** Provided text **
Claire House Children's Hospice
- Formation: 1998
- Headquarters: Bebington, Wirral Peninsula
- Location: 53°19′52″N 3°01′28″W﻿ / ﻿53.33111°N 3.02444°W;
- Region served: Wirral, Cheshire, Merseyside, North Wales, St Helens, Isle of Man.
- Leader: David Pastor
- Staff: 200+
- Volunteers: 1000+

= Claire House Children's Hospice =

Children's hospice in Merseyside, England

Claire House Children's Hospice is a children's hospice in Merseyside.

The hospice helps seriously and terminally ill children and young adults from 0–23 years by providing specialist nursing care and emotional support. It has provided care for children and young people across Merseyside, Cheshire and North Wales since it opened in 1998.

The organisation has two sites: a hospice in Bebington, the Wirral, and the Hub in West Derby, Liverpool, that offers day care. Support can be provided at Claire House or at home and can be for the child, young person or for family members.

The charity has featured on Children in Need in 2011, 2014 and 2016. It also has high-profile supporters including Steven Gerrard and Wayne Rooney.

** Dataset section **
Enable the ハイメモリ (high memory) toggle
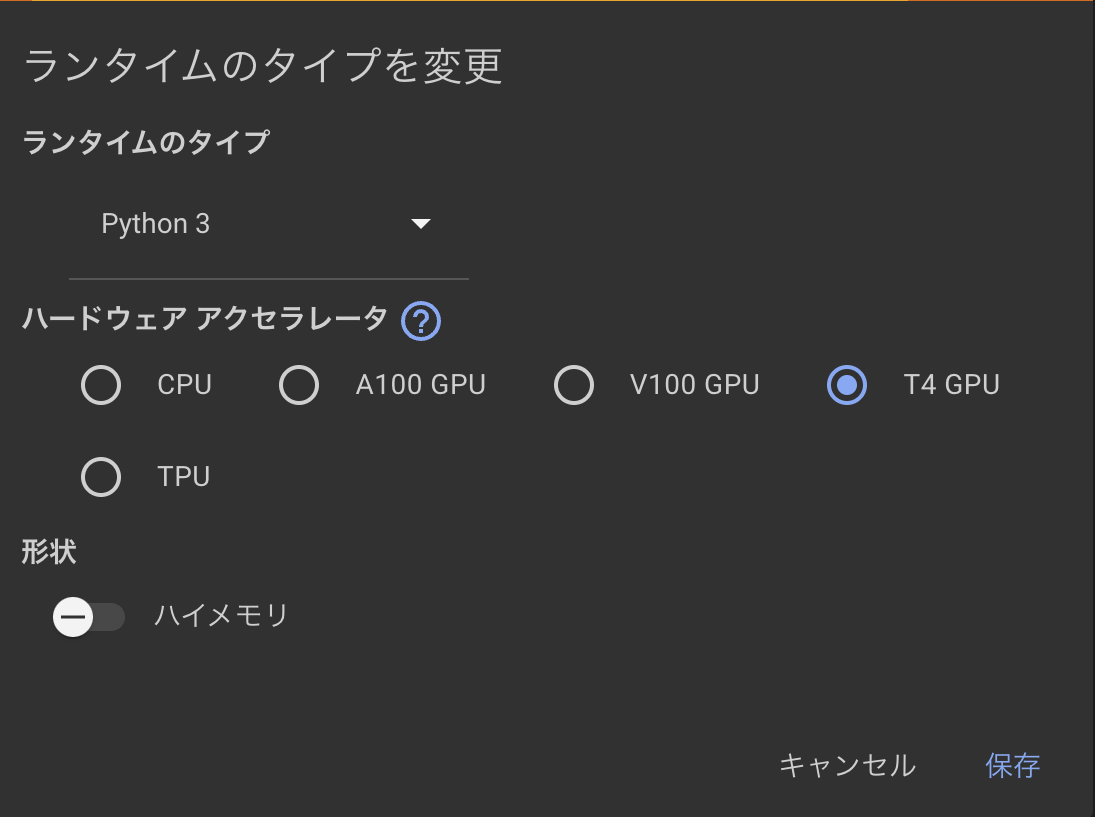Screen dimensions: 1095x817 pyautogui.click(x=88, y=617)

** Your tasks **
(a) From the Claire House Children's Hospice text, write out the passage starting with "Children's hospice in Merseyside, England" and going on through "for family members.".
(b) Turn the paragraph of the Claire House Children's Hospice text that begins "The organisation has two sites" into a short bulleted list that keeps its main facts.
(c) Continue the Claire House Children's Hospice text from its final sentence.

** Exercise responses **
(a)
Children's hospice in Merseyside, England

Claire House Children's Hospice is a children's hospice in Merseyside.

The hospice helps seriously and terminally ill children and young adults from 0–23 years by providing specialist nursing care and emotional support. It has provided care for children and young people across Merseyside, Cheshire and North Wales since it opened in 1998.

The organisation has two sites: a hospice in Bebington, the Wirral, and the Hub in West Derby, Liverpool, that offers day care. Support can be provided at Claire House or at home and can be for the child, young person or for family members.

(b)
- Two sites: a hospice in Bebington, the Wirral, and the Hub in West Derby, Liverpool
- The Hub offers day care
- Support is given at Claire House or at home
- Support can be for the child, the young person or family members

(c)
As of 2017, the charity is providing care for over 200 babies, children and young people and supporting more than 200 bereaved families. In July 2015 Claire House was rated as 'Outstanding' by the Care Quality Commission.

Claire House, Wirral is open 24 hours a day, seven days a week and offers a range of services. Children can have fun in the multi-sensory room, art room, hydrotherapy pool and Jacuzzi. There is a separate wing complete with bar, sound system and Xbox for teenagers and young adults. Claire House also provides end of life care, ensuring that a child's last days are as comfortable and memorable as possible.

In 2016 the charity occupied a site in West Derby, Liverpool, that used to be a Carmelite Monastery. The Claire House Liverpool Hub opened in the summer of 2017, offering services such as counselling, holistic therapies and hospice to home support. Claire House hopes to one day open a new-state-of-the-art hospice on the site and reach out to more children in Merseyside.

Supporters of the charity include the Mowgli Trust which has donated £325,000. The trust was established by Nisha Katona, whose company Mowgli Street Food is headquartered in Liverpool.